LOUISVILLE, Ky. (AP) – Muhammad Ali traveled the world as a fighter and humanitarian, but he always came home to Louisville.

His Kentucky hometown was where Ali, as a gangly teenager, began to develop his boxing skills – the dazzling footwork and rapid-fire punching prowess. The three-time world heavyweight boxing champion never forgot his roots, returning to his old West End neighborhood and visiting high school classmates even after becoming one of the world’s most recognizable men.

Now the focus shifts back to Ali’s hometown as the world says goodbye to the man who emerged from humble beginnings to rub elbows with heads of state.

Ali, slowed for years by Parkinson’s disease, died Friday at age 74.

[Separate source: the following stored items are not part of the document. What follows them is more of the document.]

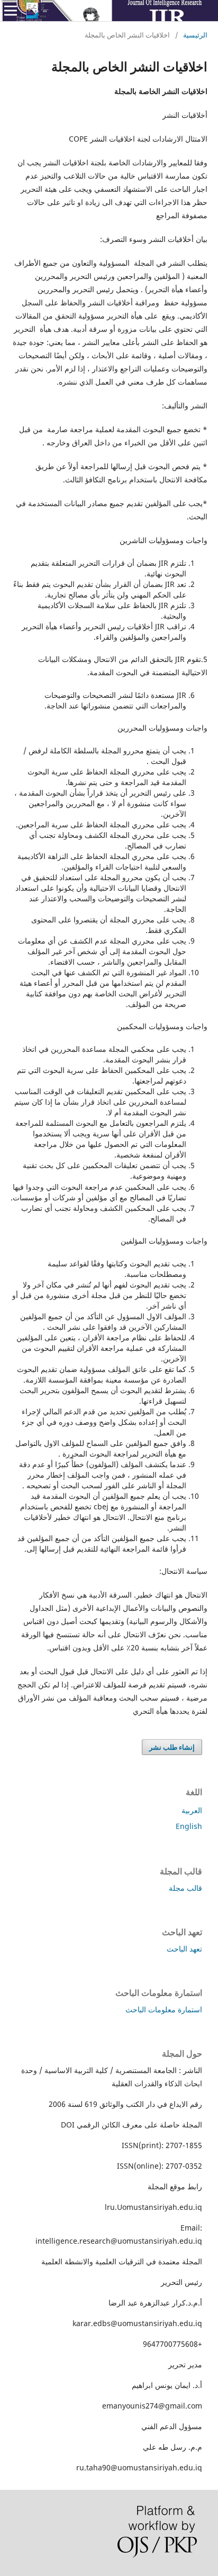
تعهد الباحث (184, 1949)
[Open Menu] (10, 10)
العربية (191, 1810)
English (189, 1826)
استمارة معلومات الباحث (163, 2009)
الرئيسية (195, 35)
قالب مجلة (185, 1888)
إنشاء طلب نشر (172, 1747)
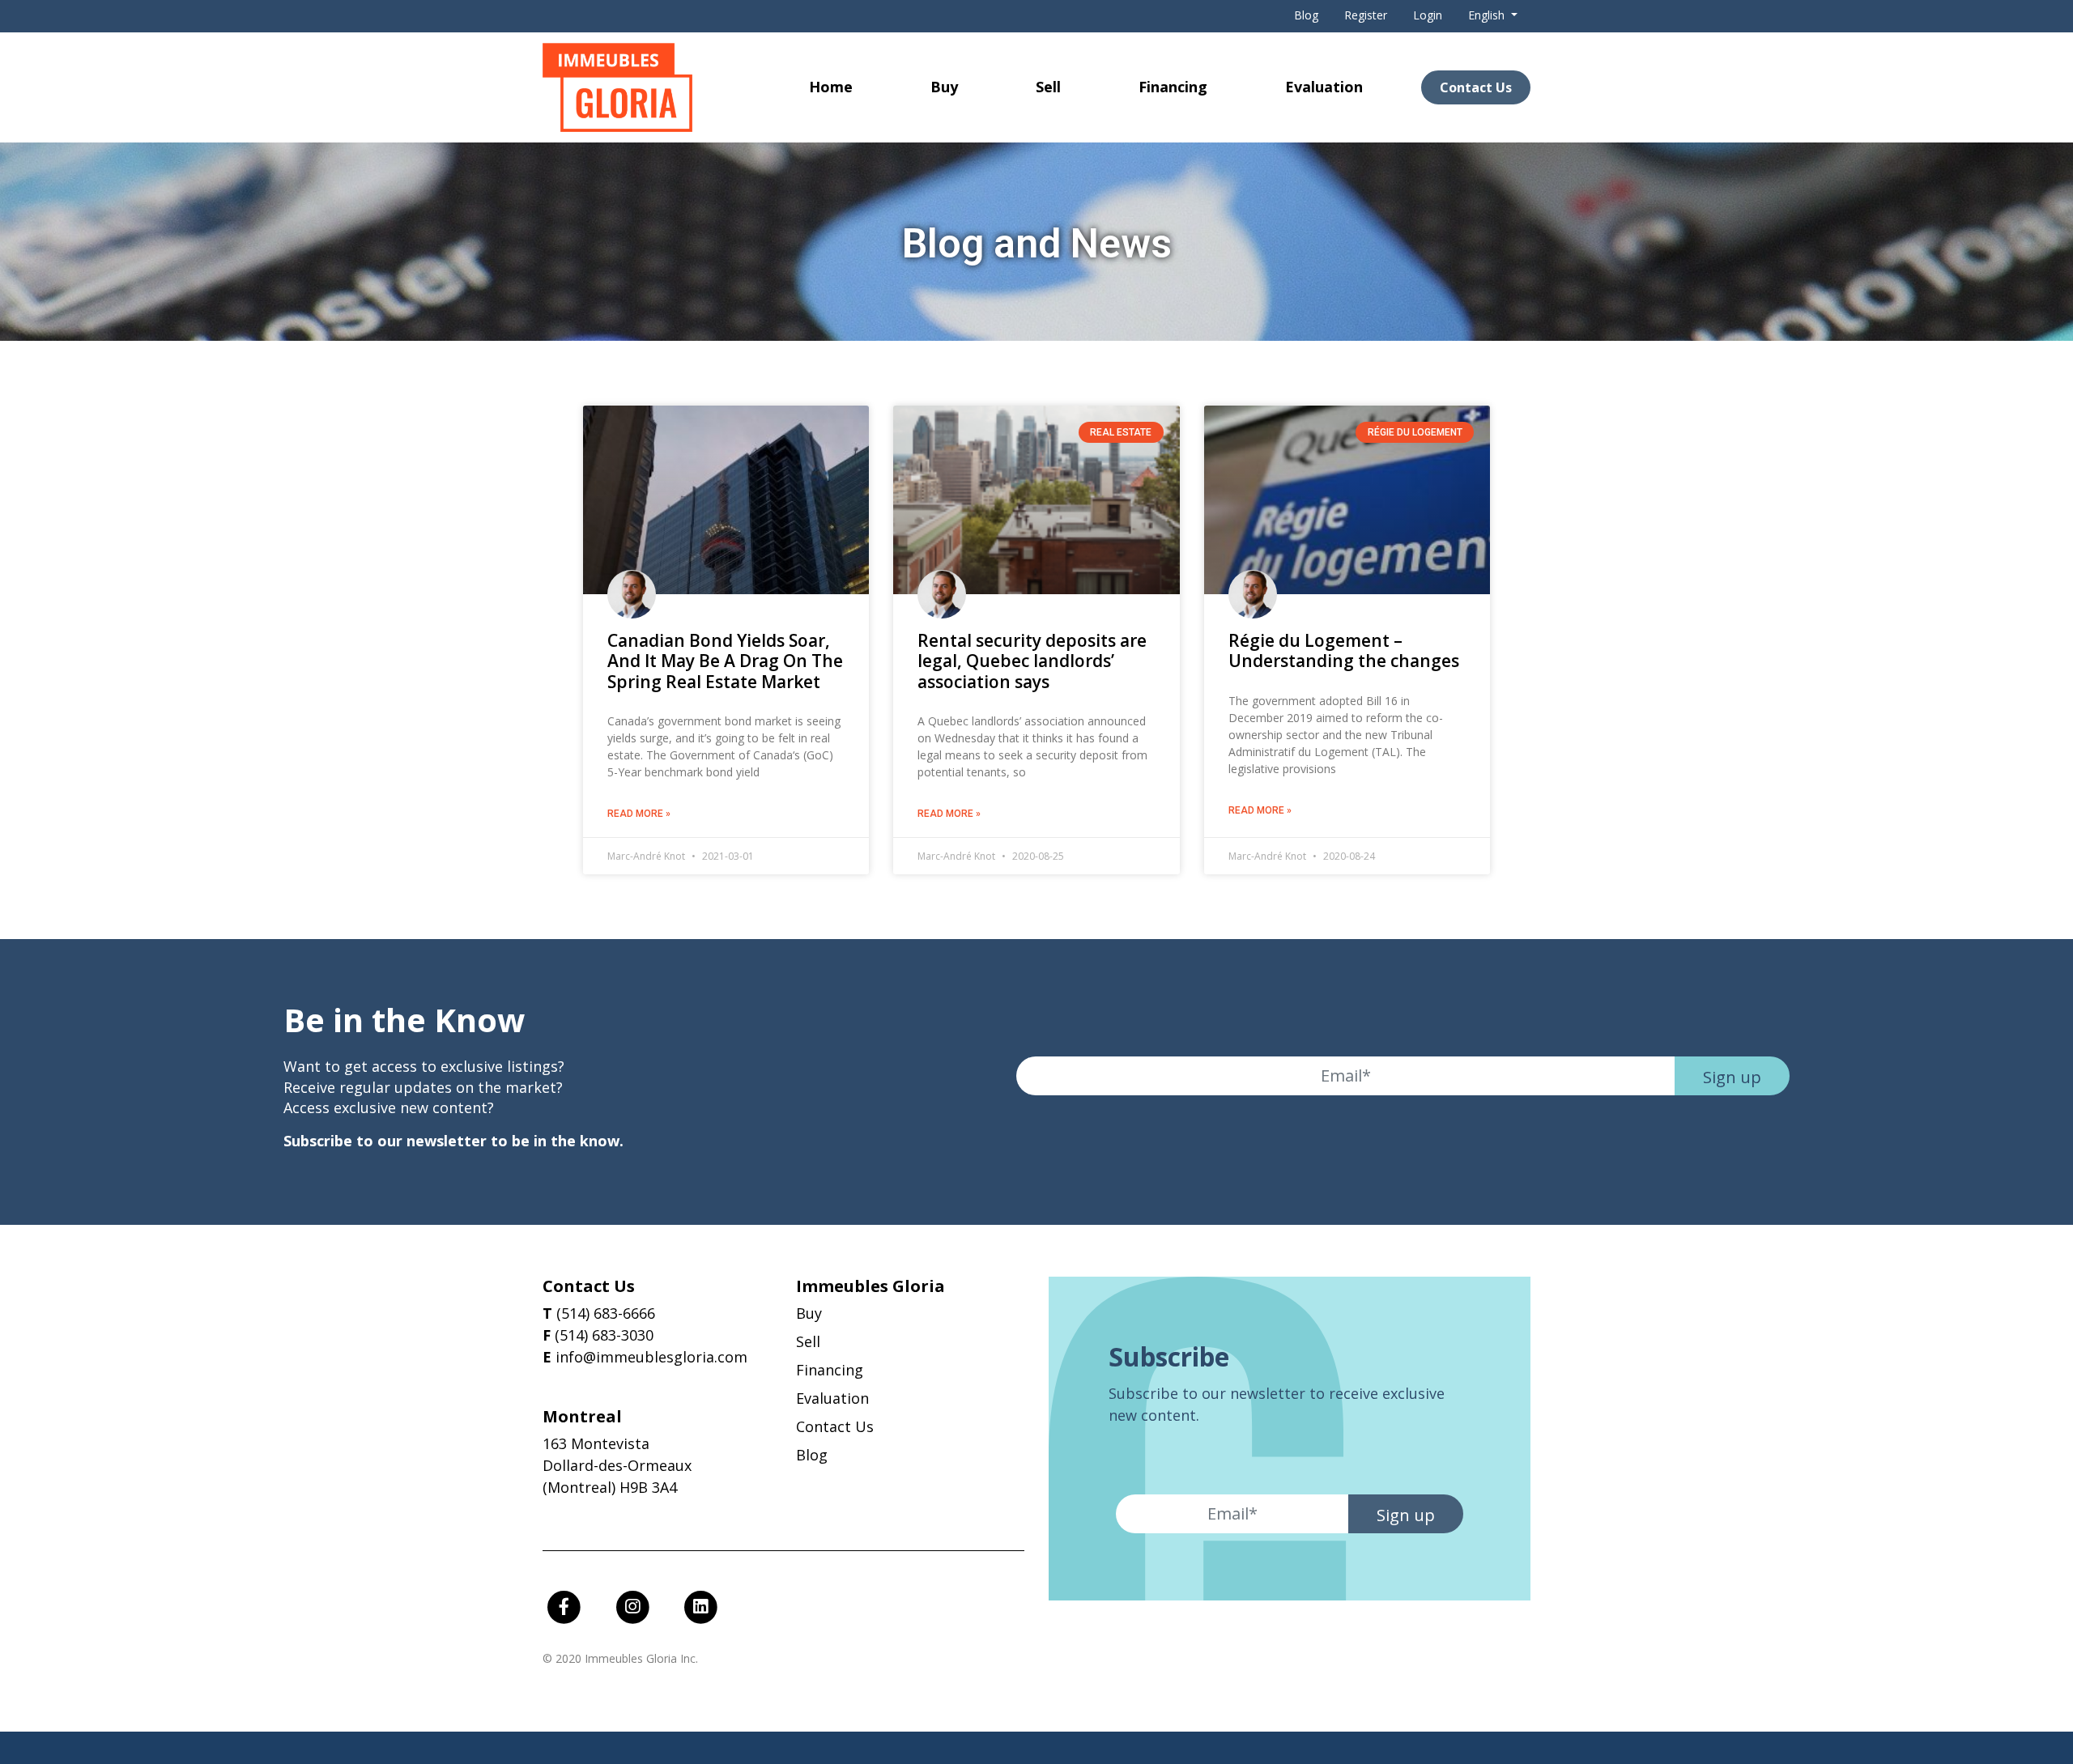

His funeral is scheduled for Friday afternoon in Louisville.

Celebrities and political figures from around the country are remembering the icon.

“The true GOAT (Greatest of All Time). What a sad day for everyone to (lose) someone so great and kind and someone who really stood up for what they believed in. He was my hero. He always will be. #muhammadali #cassiusclay” – tennis great Serena Williams on Instagram.

“I gave Ali the Presidential Medal of Freedom in 2005 and wondered aloud how he stayed so pretty throughout so many fights. It probably had to do with his beautiful soul. He was a fierce fighter and he’s a man of peace, just like Odessa and Cassius Clay, Sr., believed their son could be.” – former President George W. Bush.

“Ali, the G-O-A-T. A giant, an inspiration, a man of peace, a warrior for the cure. Thank you.” – tweet by actor Michael J. Fox, who has Parkinson’s disease.